──────── Source data ────────

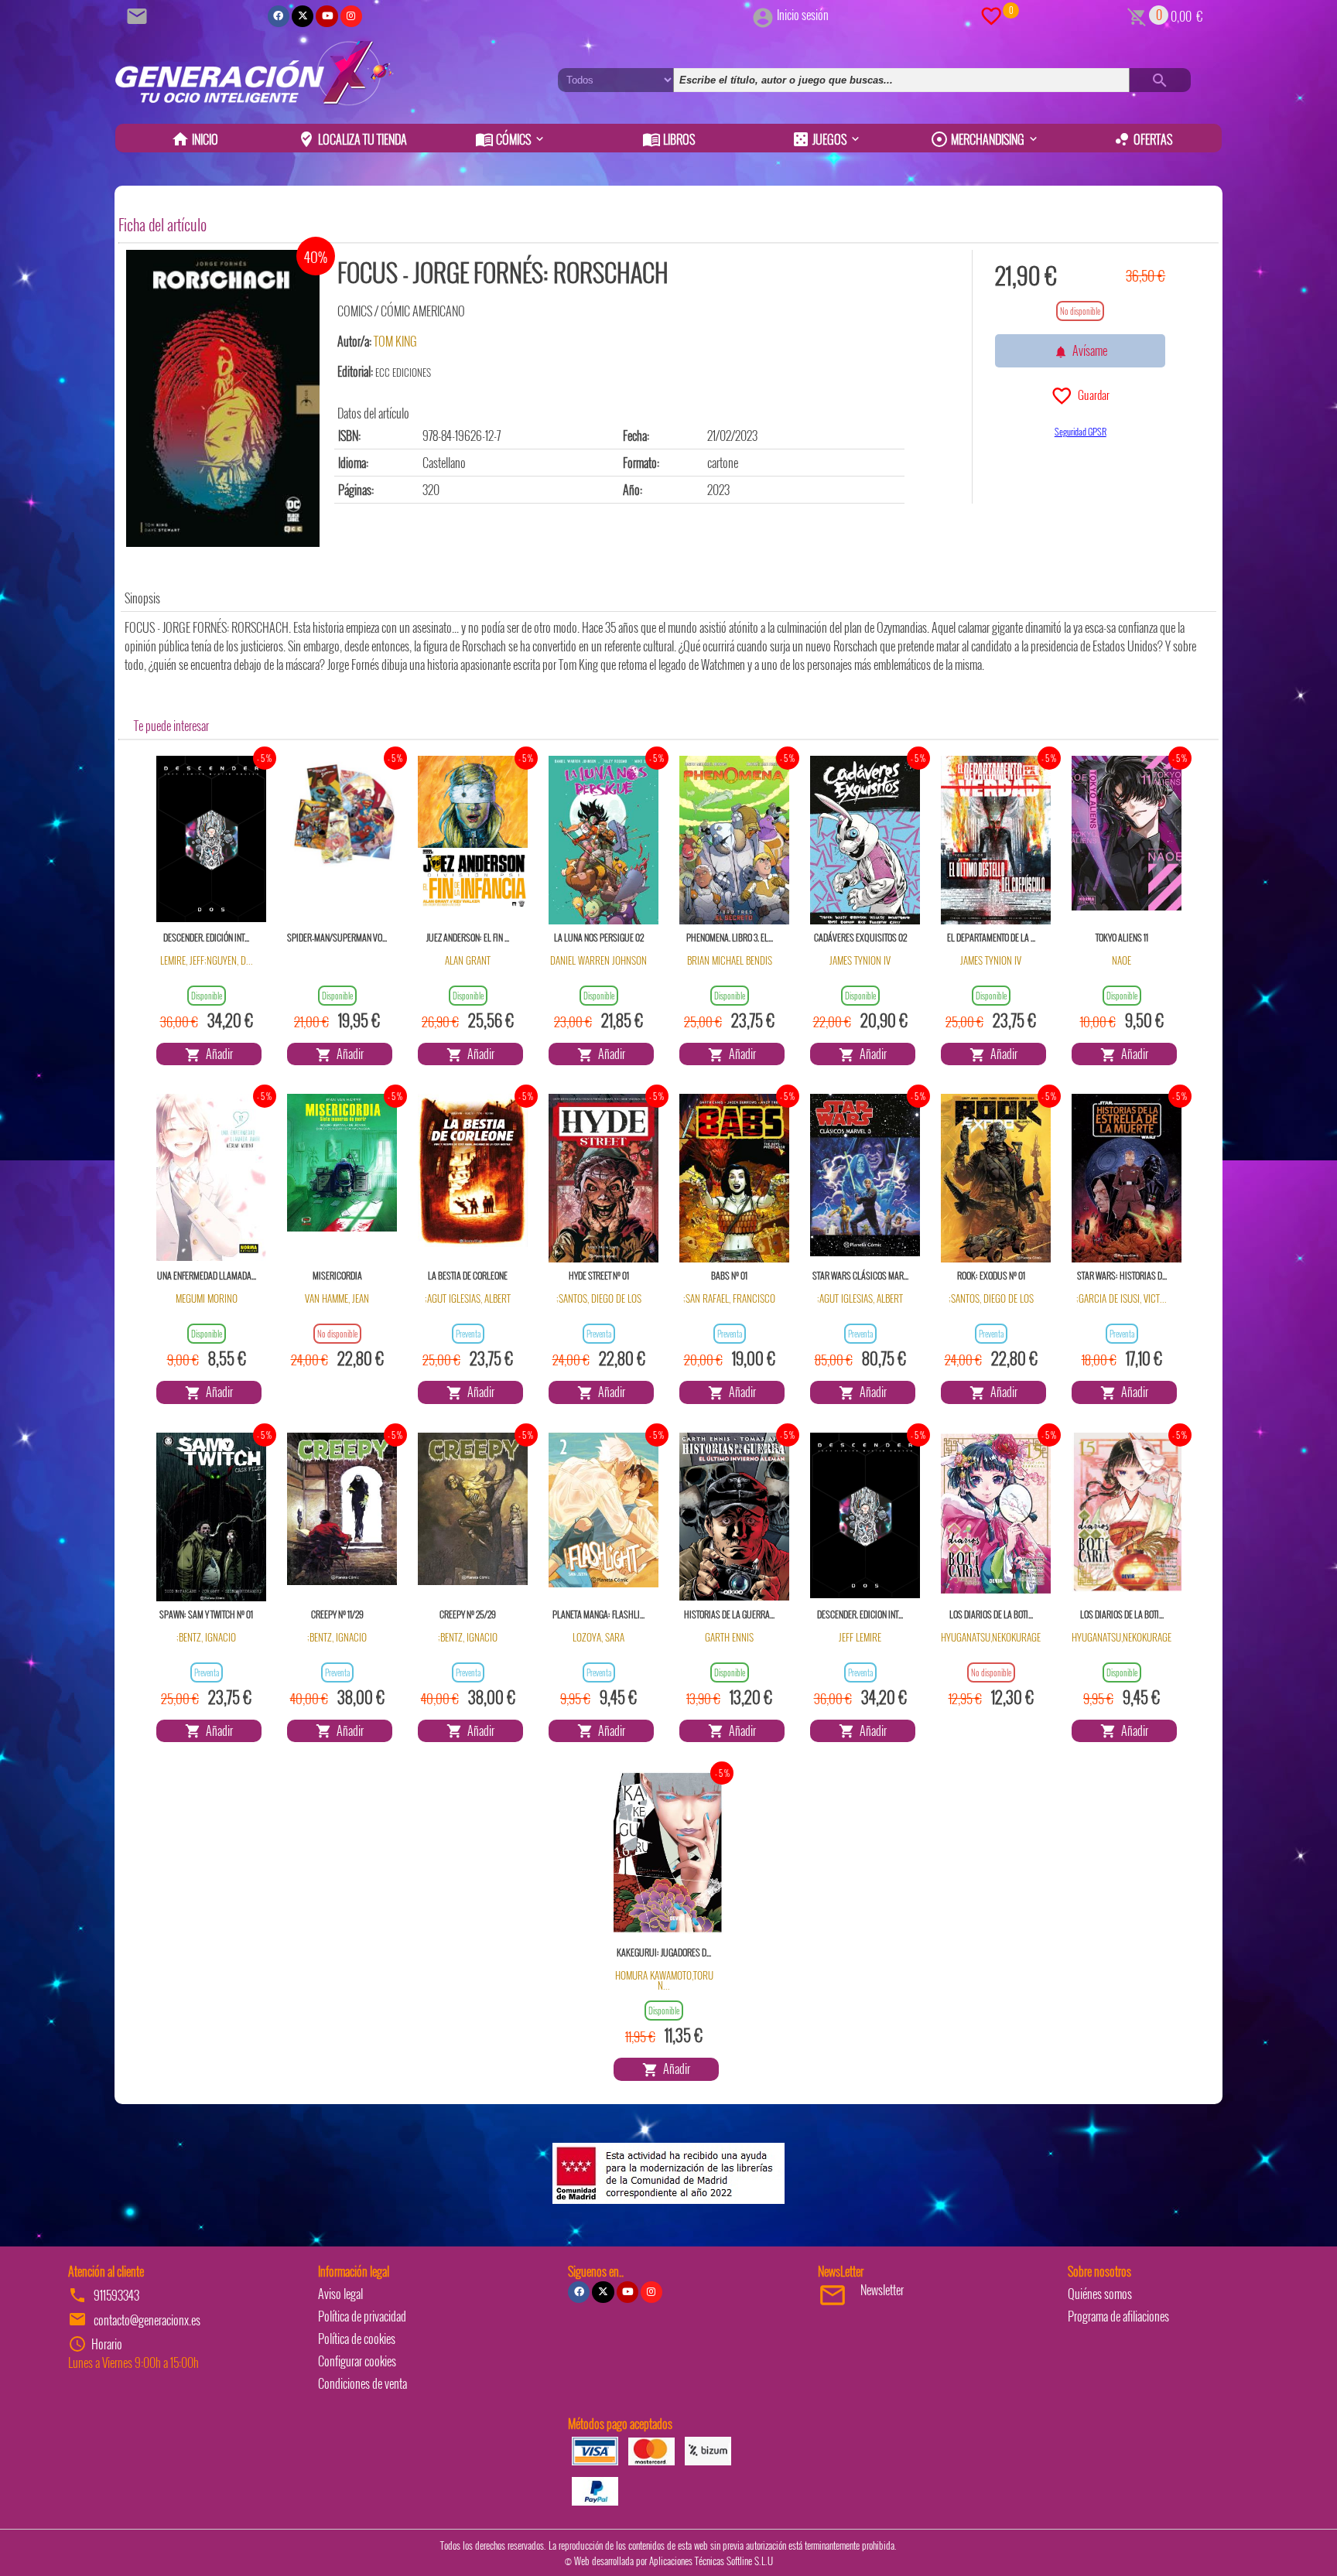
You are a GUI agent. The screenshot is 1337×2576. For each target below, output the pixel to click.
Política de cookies (356, 2338)
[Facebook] (278, 16)
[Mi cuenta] (763, 14)
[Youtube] (326, 16)
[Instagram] (351, 16)
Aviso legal (340, 2293)
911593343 (116, 2295)
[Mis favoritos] (991, 14)
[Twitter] (302, 16)
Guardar (1091, 394)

────────

**Assignment**.
Reproduce each entry word for word and cut the images.

**Completed exercise**.
You are a GUI agent. The screenshot is 1337×2576. For each target below, output the pixel to click.
Política de cookies (356, 2338)
[Facebook] (278, 16)
[Mi cuenta] (763, 14)
[Youtube] (326, 16)
[Instagram] (351, 16)
Aviso legal (340, 2293)
911593343 (116, 2295)
[Mis favoritos] (991, 14)
[Twitter] (302, 16)
Guardar (1091, 394)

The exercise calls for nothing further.